Chose certaine, l’arrivée au pouvoir du président désigné Joe Biden à Washington en janvier « change la donne » pour le gouvernement Trudeau. L’un des premiers gestes que compte poser la nouvelle administration Biden est de faire en sorte que les États-Unis réintègrent l’accord de Paris.

« Son arrivée au pouvoir, c’est majeur. Dans le passé, les entreprises canadiennes disaient qu’elles ne pouvaient pas concurrencer les Américains parce que l’administration Trump ne faisait rien. On avait l’air bien bons comparativement aux Américains, mais si on n’adopte pas de nouvelles mesures, on va se faire damer le pion par les Américains et par une administration qui sera très proactive dans la lutte contre les changements climatiques.

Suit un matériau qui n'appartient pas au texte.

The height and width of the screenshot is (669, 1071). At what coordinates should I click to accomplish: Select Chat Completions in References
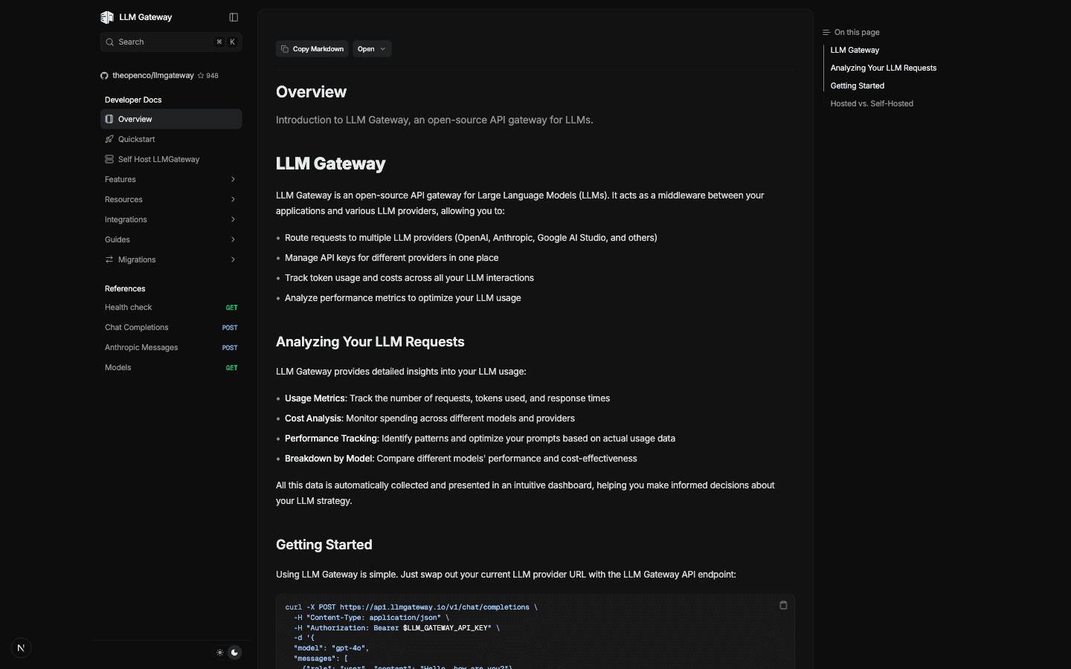pyautogui.click(x=136, y=327)
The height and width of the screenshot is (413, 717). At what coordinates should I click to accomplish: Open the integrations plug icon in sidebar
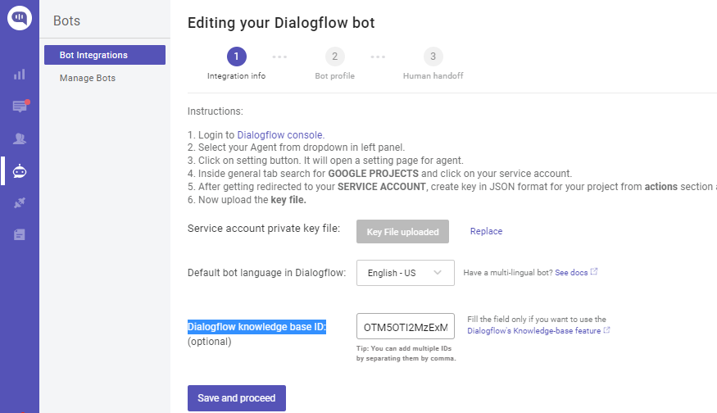pyautogui.click(x=20, y=202)
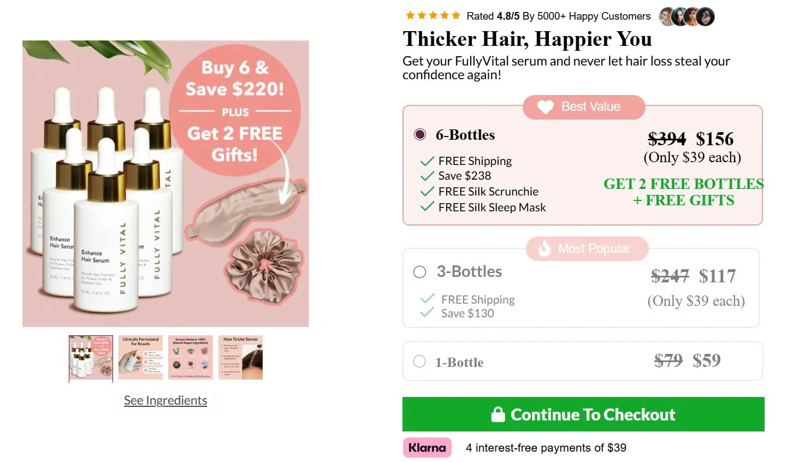
Task: Click the Klarna payment badge
Action: (x=427, y=447)

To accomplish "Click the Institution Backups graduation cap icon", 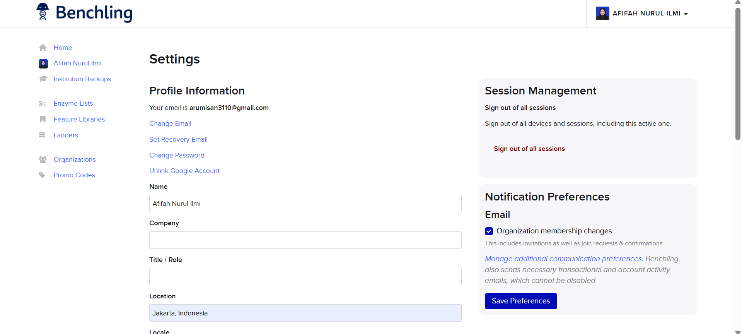I will point(43,79).
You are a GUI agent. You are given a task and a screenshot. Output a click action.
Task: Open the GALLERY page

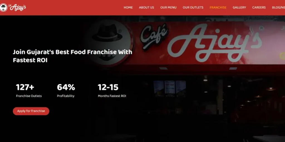point(239,7)
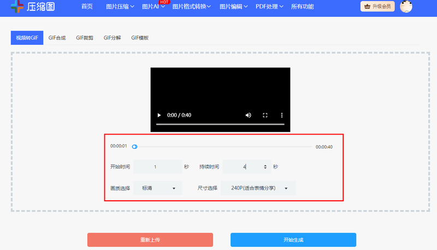This screenshot has width=437, height=250.
Task: Open the video player's three-dot menu
Action: (x=282, y=115)
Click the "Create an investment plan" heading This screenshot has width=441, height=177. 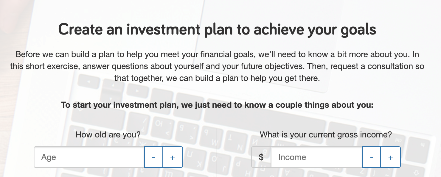coord(217,29)
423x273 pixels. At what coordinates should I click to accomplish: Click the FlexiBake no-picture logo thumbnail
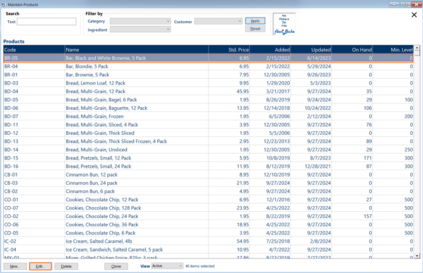(284, 24)
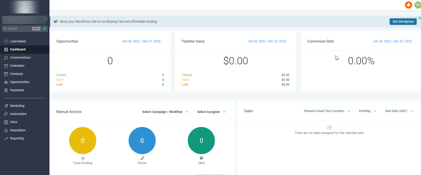Choose Shivam's SaaS Test Location dropdown
The width and height of the screenshot is (421, 175).
(x=327, y=111)
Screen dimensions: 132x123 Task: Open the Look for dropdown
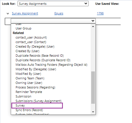[53, 4]
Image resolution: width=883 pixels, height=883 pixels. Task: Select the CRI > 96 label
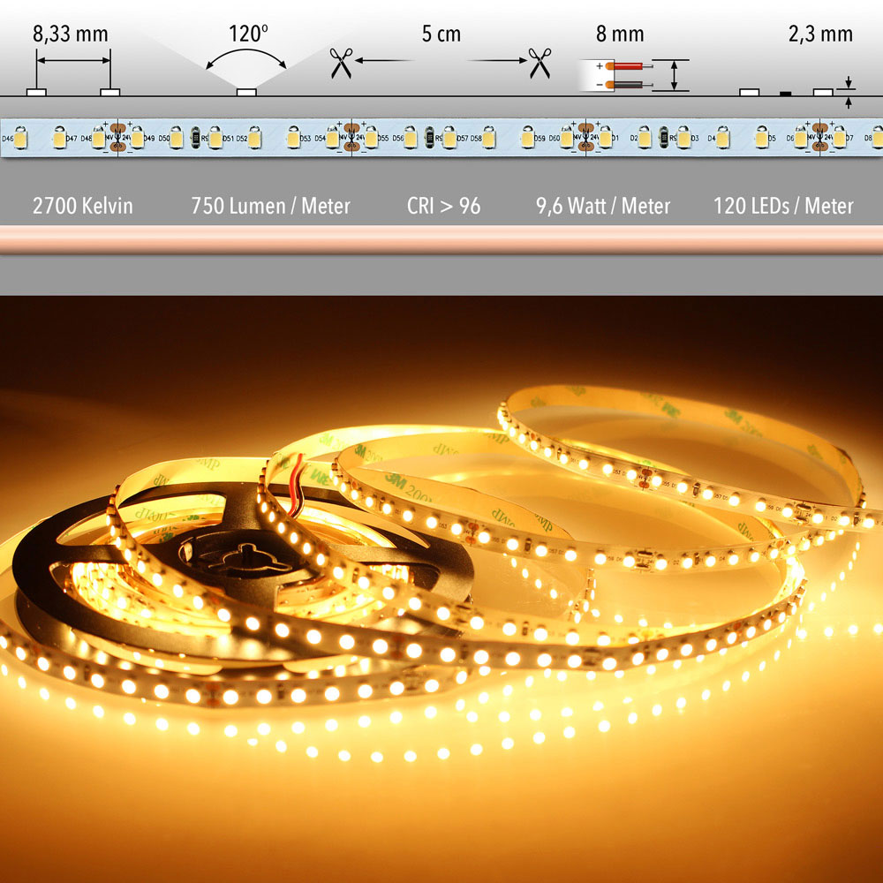[x=443, y=206]
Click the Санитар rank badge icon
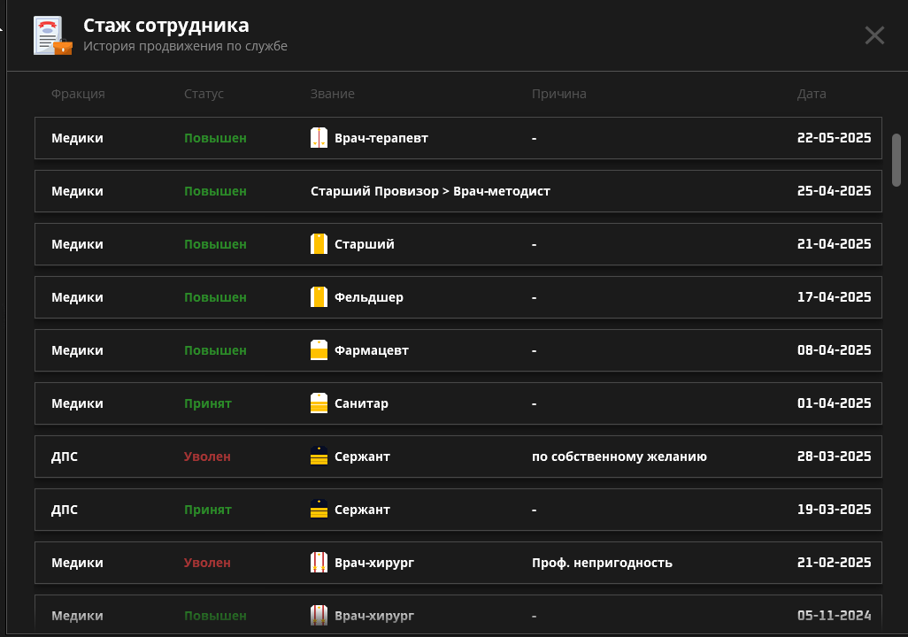 (319, 403)
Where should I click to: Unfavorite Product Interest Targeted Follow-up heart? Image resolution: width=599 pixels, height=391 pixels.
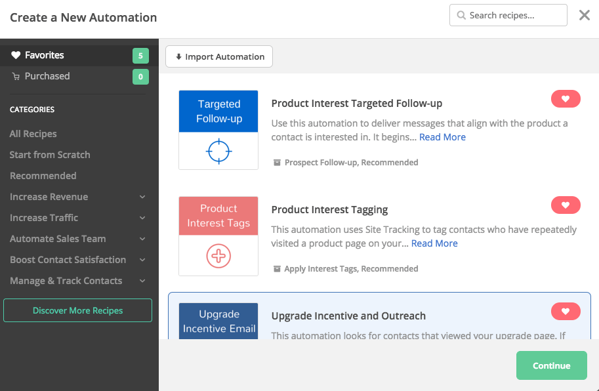pos(566,99)
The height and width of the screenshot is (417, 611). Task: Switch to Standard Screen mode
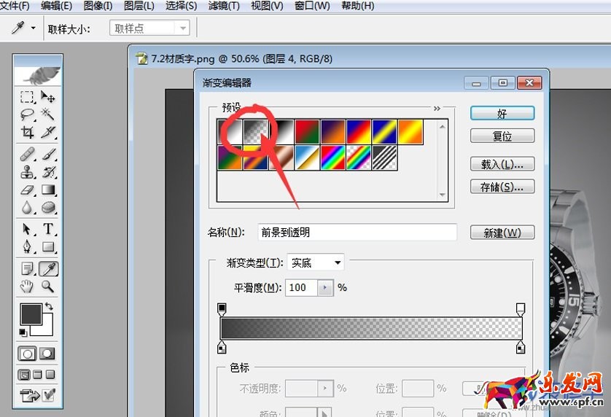tap(25, 375)
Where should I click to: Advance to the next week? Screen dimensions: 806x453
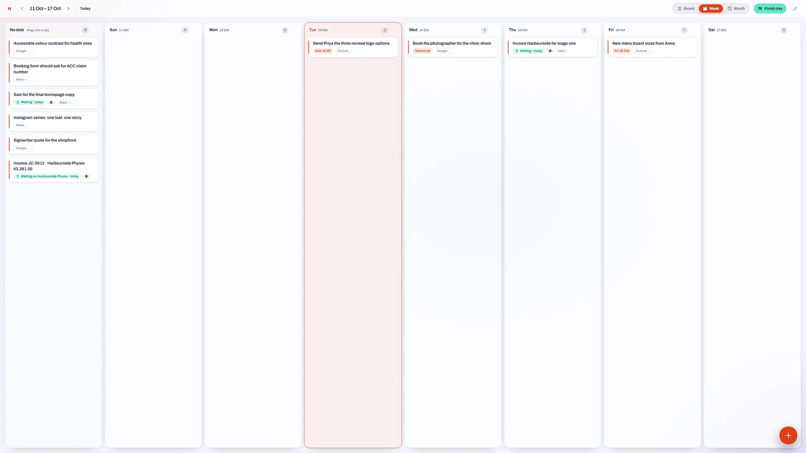(x=68, y=8)
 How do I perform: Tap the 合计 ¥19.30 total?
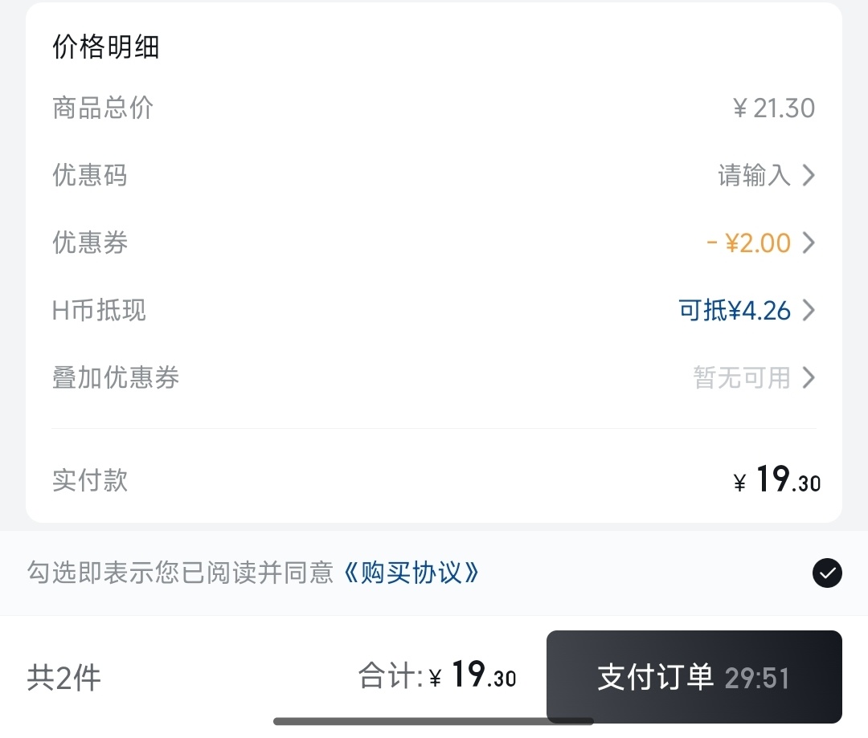click(x=437, y=675)
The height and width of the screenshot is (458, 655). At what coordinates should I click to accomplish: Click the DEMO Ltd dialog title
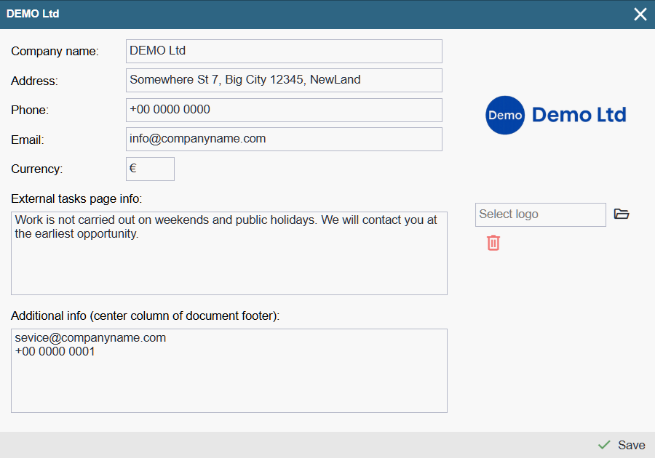(33, 14)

Ça devient une question de concurrence dans l’économie verte », a-t-on souligné à Ottawa.

Rencontre avec les premiers ministres provinciaux

M. Trudeau doit aborder le dossier ce jeudi durant la conférence virtuelle des premiers ministres. Durant cette rencontre avec ses homologues provinciaux, les préparatifs en prévision de la campagne nationale de vaccination contre la COVID-19 et la hausse des transferts fédéraux en santé sont aussi à l’ordre du jour.

Selon nos informations, le ministre fédéral de l’Environnement, Jonathan Wilkinson, devait informer mercredi, à la veille de la rencontre des premiers ministres, son homologue québécois Benoit Charette des intentions du gouvernement Trudeau.

Quelle sera l’ampleur de la taxe qui pourrait s’appliquer au Québec ? La Presse n’a pas été en mesure d’obtenir ces informations. Certes, il faudra tenir compte des efforts consentis par Québec pour réduire son empreinte environnementale, notamment sa participation à la bourse du carbone.

Dans un rapport publié en octobre, le directeur parlementaire du budget (DPB), Yves Giroux, estimait que la taxe sur le carbone devrait passer à au moins 117 $ la tonne d’ici 2030, si elle est appliquée à toutes les industries, et elle devait être imposée dans toutes les provinces après 2022. Et ce scénario permettrait seulement d’atteindre les cibles de réduction des émissions de GES découlant de l’accord de Paris.

Mais si le gouvernement optait de plafonner la taxe sur le carbone à 50 $ la tonne jusqu’en 2030 pour les grands émetteurs industriels, il faudrait que les ménages et les autres secteurs de l’économie comblent l’écart. Selon le DPB, il faudrait alors imposer « un tarif direct sur le carbone allant de 117 $ à 289 $ la tonne en 2030 ».

Rappelons que la grande majorité des recettes provenant de la taxe sur le carbone sont reversées par Ottawa aux contribuables dans les provinces où elle a été perçue au moment où ils remplissent leur déclaration de revenus.

Selon nos informations, le gouvernement Trudeau jongle avec l’idée de modifier la façon dont les recettes sont remises aux contribuables en s’inspirant des crédits de TPS qui sont versés aux Canadiens les moins fortunés tous les trois mois. L’objectif est de faire en sorte que les avantages d’une taxe sur le carbone « soient plus tangibles et concrets » sur le plan fiscal. En effet, on envisage d’offrir aux contribuables un montant versé tous les trois mois, au lieu d’une fois par année au moment de remplir une déclaration de revenus, afin de dorer la pilule.